Assignment →
Exactly reproduce the line containing "Task: Click the Print icon in the toolbar" together with every line after it, through the end of the entries, and give nothing more.

(Stored items)

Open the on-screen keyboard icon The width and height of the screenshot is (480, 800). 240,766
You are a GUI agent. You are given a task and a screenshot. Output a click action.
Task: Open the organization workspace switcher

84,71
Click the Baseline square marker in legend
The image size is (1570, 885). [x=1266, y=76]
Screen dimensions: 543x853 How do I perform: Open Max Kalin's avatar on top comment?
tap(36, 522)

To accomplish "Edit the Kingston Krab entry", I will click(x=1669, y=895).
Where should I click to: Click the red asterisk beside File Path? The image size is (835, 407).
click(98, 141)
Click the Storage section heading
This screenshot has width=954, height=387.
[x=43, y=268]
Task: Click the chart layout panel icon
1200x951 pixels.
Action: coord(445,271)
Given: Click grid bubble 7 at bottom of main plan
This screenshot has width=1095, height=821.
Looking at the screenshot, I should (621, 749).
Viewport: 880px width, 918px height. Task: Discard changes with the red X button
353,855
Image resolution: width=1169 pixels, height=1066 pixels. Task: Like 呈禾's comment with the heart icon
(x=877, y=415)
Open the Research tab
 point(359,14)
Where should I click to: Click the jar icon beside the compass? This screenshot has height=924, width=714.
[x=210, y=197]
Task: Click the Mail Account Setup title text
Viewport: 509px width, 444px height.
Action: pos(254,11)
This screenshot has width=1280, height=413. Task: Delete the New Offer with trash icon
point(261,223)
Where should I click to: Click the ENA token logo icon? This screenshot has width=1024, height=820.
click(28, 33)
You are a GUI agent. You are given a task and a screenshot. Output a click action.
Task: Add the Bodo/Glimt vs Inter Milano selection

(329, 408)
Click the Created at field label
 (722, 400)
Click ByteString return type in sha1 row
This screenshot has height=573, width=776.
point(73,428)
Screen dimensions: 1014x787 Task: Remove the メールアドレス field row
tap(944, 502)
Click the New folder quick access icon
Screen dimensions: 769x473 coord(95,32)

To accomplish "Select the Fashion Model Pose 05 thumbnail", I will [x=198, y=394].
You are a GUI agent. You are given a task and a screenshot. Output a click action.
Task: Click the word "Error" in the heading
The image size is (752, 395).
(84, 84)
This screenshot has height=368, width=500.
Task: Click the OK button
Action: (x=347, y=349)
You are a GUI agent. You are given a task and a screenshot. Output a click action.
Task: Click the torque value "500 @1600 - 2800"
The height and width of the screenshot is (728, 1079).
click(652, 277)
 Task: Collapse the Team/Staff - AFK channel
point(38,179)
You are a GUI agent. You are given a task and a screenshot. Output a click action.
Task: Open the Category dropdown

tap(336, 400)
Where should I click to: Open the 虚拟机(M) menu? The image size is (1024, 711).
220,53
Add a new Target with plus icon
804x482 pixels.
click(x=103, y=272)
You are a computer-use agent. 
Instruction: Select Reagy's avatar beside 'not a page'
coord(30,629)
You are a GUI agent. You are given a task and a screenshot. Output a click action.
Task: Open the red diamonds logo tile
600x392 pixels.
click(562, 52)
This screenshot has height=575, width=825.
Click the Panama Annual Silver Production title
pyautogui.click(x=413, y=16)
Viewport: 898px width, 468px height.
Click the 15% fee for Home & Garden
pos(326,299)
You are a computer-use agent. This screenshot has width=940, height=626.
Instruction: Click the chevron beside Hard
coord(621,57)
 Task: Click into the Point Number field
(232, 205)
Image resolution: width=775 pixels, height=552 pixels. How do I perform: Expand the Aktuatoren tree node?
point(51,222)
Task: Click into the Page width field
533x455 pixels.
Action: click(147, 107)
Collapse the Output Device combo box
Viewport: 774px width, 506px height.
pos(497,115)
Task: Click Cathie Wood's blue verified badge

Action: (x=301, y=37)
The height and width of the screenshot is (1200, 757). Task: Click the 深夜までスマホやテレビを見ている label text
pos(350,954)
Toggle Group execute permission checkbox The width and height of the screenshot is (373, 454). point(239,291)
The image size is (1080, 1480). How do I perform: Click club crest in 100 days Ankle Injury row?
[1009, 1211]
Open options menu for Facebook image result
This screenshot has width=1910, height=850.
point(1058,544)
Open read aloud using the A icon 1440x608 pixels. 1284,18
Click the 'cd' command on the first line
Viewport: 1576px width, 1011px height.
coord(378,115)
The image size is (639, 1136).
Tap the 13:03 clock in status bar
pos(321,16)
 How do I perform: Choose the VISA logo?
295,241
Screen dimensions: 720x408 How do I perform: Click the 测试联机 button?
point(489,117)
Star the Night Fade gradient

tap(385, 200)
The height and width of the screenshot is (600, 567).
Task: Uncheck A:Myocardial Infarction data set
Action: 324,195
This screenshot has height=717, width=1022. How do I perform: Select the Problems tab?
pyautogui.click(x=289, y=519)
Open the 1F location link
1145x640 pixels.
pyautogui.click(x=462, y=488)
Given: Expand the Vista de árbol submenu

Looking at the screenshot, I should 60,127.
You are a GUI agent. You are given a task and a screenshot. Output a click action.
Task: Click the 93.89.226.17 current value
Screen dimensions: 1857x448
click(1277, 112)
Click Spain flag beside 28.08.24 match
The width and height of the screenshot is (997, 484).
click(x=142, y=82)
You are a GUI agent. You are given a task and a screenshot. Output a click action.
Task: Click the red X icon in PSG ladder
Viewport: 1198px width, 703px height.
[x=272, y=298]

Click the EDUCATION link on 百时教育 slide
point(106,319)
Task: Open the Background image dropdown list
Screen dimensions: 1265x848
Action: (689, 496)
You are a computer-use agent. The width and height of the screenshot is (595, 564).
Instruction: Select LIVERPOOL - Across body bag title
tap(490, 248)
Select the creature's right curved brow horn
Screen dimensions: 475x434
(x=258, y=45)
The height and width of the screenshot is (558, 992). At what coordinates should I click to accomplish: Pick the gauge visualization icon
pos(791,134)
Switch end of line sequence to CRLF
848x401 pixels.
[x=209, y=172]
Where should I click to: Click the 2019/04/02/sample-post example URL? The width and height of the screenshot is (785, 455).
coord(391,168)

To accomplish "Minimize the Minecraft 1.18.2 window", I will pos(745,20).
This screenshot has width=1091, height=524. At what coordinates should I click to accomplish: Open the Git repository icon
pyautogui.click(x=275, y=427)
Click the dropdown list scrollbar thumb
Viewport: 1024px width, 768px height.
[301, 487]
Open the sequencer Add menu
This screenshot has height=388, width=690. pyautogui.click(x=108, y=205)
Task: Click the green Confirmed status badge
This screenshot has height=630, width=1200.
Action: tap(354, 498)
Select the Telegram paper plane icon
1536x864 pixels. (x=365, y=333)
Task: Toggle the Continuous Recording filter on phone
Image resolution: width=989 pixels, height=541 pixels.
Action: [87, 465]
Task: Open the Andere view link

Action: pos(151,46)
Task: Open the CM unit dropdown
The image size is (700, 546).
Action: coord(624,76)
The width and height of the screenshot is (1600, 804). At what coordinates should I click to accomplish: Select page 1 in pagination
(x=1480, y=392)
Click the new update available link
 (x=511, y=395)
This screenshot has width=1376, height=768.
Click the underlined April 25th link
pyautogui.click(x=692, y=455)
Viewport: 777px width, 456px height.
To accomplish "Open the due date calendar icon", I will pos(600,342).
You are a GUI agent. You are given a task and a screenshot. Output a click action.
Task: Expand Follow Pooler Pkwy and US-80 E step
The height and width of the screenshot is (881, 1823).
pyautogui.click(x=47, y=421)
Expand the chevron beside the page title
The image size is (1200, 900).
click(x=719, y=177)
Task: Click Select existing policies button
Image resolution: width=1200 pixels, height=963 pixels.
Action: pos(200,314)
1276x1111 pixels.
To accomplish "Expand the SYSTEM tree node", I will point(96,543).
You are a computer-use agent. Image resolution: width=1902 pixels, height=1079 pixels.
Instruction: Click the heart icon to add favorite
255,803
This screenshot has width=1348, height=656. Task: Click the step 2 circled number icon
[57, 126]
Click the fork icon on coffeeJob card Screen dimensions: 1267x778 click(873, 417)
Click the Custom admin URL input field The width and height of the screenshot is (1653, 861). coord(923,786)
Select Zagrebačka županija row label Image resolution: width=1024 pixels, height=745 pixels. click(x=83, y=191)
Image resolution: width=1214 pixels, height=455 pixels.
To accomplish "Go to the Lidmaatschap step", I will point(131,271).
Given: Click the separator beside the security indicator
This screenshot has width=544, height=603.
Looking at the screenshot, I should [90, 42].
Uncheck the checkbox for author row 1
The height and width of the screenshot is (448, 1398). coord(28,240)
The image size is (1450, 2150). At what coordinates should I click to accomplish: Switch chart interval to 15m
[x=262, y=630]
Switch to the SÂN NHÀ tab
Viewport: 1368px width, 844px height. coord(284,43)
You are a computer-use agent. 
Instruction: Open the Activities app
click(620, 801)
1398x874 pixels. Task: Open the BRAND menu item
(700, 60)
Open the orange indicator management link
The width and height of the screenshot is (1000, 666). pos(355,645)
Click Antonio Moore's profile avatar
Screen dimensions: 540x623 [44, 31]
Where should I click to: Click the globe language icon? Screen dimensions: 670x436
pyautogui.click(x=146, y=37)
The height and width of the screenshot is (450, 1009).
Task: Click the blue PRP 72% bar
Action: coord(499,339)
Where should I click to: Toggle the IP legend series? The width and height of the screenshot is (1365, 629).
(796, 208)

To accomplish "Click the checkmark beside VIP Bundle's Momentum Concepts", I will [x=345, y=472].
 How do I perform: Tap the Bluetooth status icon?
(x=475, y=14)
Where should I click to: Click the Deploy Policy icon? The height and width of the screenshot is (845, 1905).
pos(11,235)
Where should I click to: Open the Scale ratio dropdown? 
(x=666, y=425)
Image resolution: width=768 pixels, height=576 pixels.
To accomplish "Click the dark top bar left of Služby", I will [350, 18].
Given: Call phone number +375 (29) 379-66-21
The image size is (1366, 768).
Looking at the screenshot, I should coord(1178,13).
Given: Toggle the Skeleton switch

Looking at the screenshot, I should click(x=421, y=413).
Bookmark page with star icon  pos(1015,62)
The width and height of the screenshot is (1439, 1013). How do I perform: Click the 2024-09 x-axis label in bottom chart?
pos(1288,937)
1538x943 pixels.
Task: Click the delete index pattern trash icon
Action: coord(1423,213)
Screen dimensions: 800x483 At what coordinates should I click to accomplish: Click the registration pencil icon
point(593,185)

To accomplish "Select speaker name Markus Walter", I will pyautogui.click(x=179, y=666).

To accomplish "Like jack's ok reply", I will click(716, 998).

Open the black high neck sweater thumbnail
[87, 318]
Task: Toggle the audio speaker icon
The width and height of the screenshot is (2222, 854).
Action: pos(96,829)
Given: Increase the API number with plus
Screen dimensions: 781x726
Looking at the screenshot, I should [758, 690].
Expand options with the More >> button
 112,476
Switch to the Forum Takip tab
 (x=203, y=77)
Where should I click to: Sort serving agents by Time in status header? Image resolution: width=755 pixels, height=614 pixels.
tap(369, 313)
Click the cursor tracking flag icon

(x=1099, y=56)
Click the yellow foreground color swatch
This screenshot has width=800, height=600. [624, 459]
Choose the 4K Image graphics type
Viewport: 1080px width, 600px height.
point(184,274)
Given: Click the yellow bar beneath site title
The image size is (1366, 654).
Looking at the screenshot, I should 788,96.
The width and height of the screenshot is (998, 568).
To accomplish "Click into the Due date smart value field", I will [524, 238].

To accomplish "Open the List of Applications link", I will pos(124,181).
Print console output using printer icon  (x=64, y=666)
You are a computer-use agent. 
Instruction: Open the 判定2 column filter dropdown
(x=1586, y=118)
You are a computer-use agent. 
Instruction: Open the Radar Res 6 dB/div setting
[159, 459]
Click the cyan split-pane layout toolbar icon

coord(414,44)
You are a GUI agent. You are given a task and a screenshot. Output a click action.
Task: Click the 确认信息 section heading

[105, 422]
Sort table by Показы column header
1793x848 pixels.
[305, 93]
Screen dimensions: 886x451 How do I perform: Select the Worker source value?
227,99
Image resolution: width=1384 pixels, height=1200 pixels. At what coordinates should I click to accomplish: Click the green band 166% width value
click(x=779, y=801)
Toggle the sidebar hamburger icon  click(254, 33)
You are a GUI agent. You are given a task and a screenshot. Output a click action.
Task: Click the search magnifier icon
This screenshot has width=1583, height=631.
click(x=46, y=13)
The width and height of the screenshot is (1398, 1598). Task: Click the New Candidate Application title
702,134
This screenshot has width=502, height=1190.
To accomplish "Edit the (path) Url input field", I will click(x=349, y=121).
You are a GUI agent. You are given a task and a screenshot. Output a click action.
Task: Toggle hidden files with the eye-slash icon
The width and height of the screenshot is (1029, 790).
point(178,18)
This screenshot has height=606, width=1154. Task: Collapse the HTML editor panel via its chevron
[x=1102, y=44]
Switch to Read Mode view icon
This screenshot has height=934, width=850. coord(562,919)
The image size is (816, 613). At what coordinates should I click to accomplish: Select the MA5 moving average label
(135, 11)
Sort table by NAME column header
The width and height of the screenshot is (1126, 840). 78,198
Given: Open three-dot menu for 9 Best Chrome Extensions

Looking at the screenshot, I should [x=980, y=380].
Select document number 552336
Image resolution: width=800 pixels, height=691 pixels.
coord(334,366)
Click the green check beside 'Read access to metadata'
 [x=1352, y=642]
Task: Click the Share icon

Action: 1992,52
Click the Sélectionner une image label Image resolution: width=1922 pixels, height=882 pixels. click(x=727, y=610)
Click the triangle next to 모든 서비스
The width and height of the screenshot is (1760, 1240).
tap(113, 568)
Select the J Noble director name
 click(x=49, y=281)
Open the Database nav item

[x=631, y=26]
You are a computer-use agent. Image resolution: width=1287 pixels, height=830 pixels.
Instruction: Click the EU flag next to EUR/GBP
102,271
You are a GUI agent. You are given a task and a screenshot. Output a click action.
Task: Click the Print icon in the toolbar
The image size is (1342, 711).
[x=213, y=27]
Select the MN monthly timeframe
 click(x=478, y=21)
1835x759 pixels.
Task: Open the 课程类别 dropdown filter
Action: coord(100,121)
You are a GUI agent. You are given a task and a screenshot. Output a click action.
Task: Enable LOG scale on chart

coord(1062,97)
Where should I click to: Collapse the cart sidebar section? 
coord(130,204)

Reply to the task →
Task: Click the Print icon in the toolbar
The image size is (1342, 711).
[x=213, y=27]
Select the MN monthly timeframe
 click(x=478, y=21)
1835x759 pixels.
Task: Open the 课程类别 dropdown filter
Action: coord(100,121)
You are a GUI agent. You are given a task and a screenshot. Output a click action.
Task: Enable LOG scale on chart

coord(1062,97)
Where should I click to: Collapse the cart sidebar section? 
coord(130,204)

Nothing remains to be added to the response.